Our publisher's notice to limit our opinionated article plus the overcrowding of ideas i want to share with you led me to a writer's block. But deadline is magic, so they say. Though i prefer calling this more "God's leadings".
As my mother-in-law and i were seriously discussing things regarding unforgiveness and its ill effects we were interrupted by my brother-in-law's questions after his musing over the story of Choy that was featured in "Zona Libre" in our last issue (Choy is a man in his early midlife, about thirty something years old, is fairly successful as a businessman, and has a family of his own, but has been constantly in search, since his childhood, of his biological father. It really must be a small world, our publisher accidentally - or is it God's will?- met him in a ferry bound for Bicol. The fact that his father was an alleged Calbayognon, he requested for our publisher's help in finding or contacting him.). Interestingly enough, Mama tried reading the paper, too. Feeling the strain in her eyes was affecting her comprehension she requested me to read it for her to which i gladly obliged.
Guilty of the same offense (unforgiveness for my biological father also) in my younger years, Choy's story brought me into tears. Immediately after reading the article i told Mama, "this is what all the children should be doing, forgive their parents." And we discussed a little bit more.
Getting back home, though, my thoughts were glued to Choy's story and the goodness of his heart. He brought me into deep thinking that as God's children we are supposed to live as good children to bring Him greater glory.. But what do we do instead? We prefer to be NICE RATHER THAN GOOD. So we live in constant confusion that is brought about by this choice of mediocrity. Failing or refusing to understand, we enter the "blame game" and when there is no one left around to blame anymore we go to the extent of blaming God as our perfection of absurdity!
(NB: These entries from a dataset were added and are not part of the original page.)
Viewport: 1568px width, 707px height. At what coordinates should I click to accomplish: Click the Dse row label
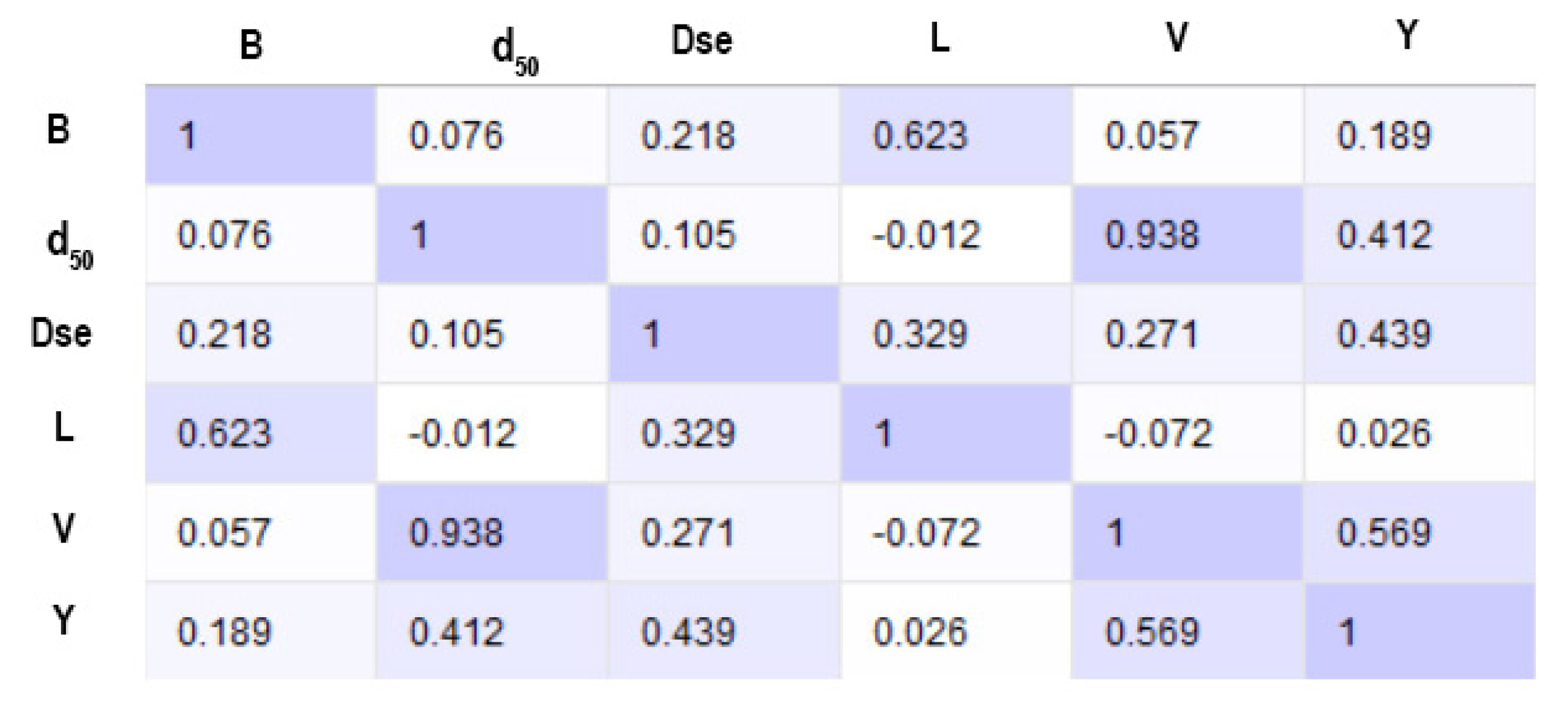pyautogui.click(x=61, y=334)
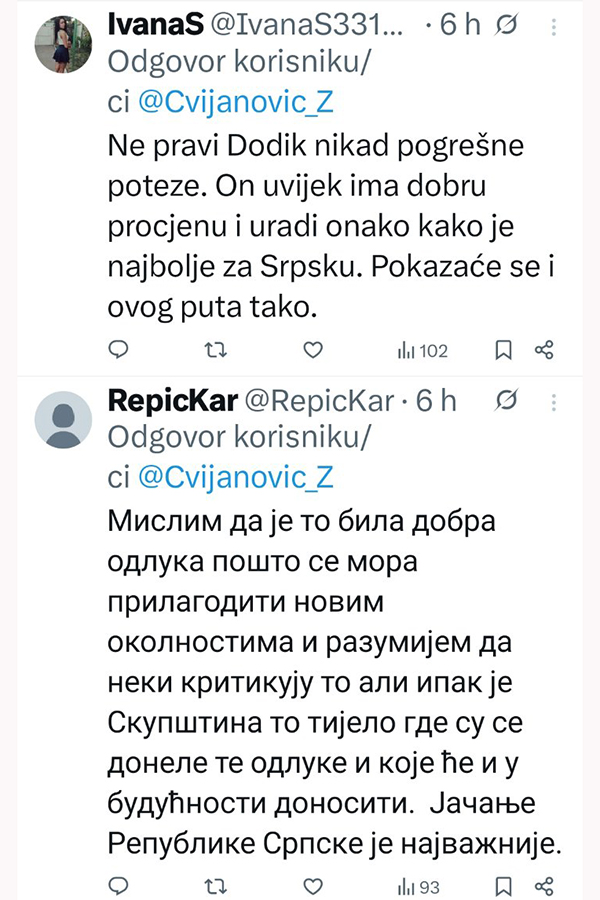Reply to IvanaS's tweet
This screenshot has height=900, width=600.
(x=119, y=350)
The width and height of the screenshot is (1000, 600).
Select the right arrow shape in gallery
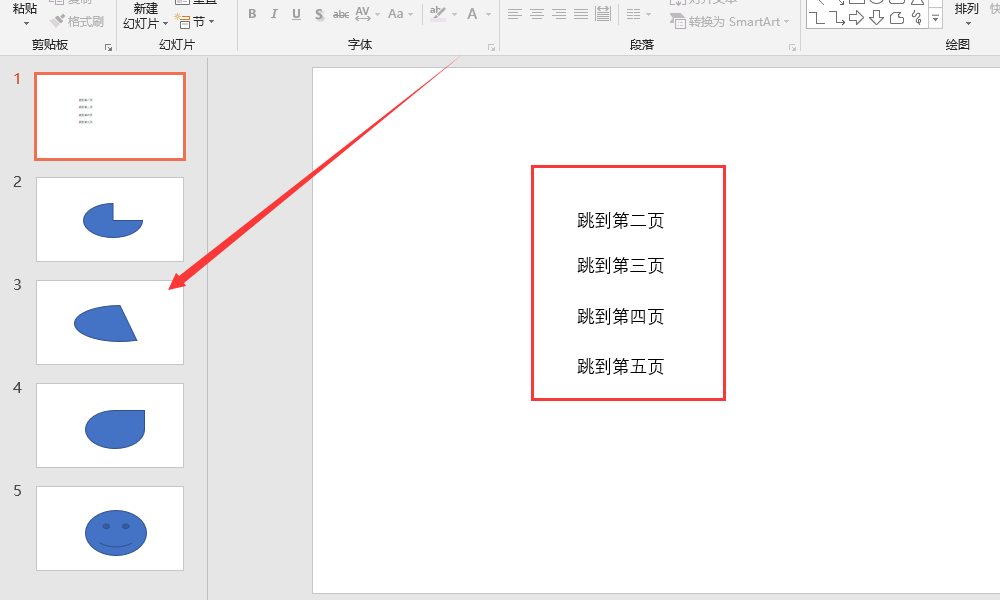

Let me bring you back again to the difference between social ethics and character ethics because this is basically where our confusion begins. Being nice is etiquette. There is no problem with it. The problem with being nice happens when we begin to sacrifice our self and/or others for the sake of it. Our failure to understand our limits as God's children is the culprit. And the irony is, we so hungrily (sometimes angrily) seek to be understood.. This is selfishness. We must remember that nobody is ever going to understand us unless we understood ourselves first. Being nice, then, will eventually lead us to "limbo" because social ethics, as i have said before, is geared towards pleasing people. And nobody has ever pleased everybody.
While the goodness that is brought about by being good, which is what character ethics is all about, are joy, peace, and serenity because we please God alone. We go to the extent of forgetting ourselves (otherwise known as "selflessness") to please Him by doing exactly His will. The only thing that is involved in so doing is "total surrender". And it must begin with owning up to our own mistakes, our wrong decisions and choices.
Let us live as free people, therefore, by accepting our own faults. The age of maturity only begins when we begin to accept our sinfulness because all of us are sinners. Our perfection happens only when we are united with Him. But the beginning of our perfection happens here on earth. Hope is a big thing. And while we are here there will always be hope. The main problem that confronts us is in not knowing when and how we are going to die. This is a very serious thing to think about because our culture does not normally talk about things it considers morbid, be they reality. And to not talk about evil is evil. Life is a choice. Take responsibility for your own destiny.
Let me bid you farewell, for now, with Voltaire's thoughts: "when everything is lost, including hope, life becomes a disgrace and death a duty."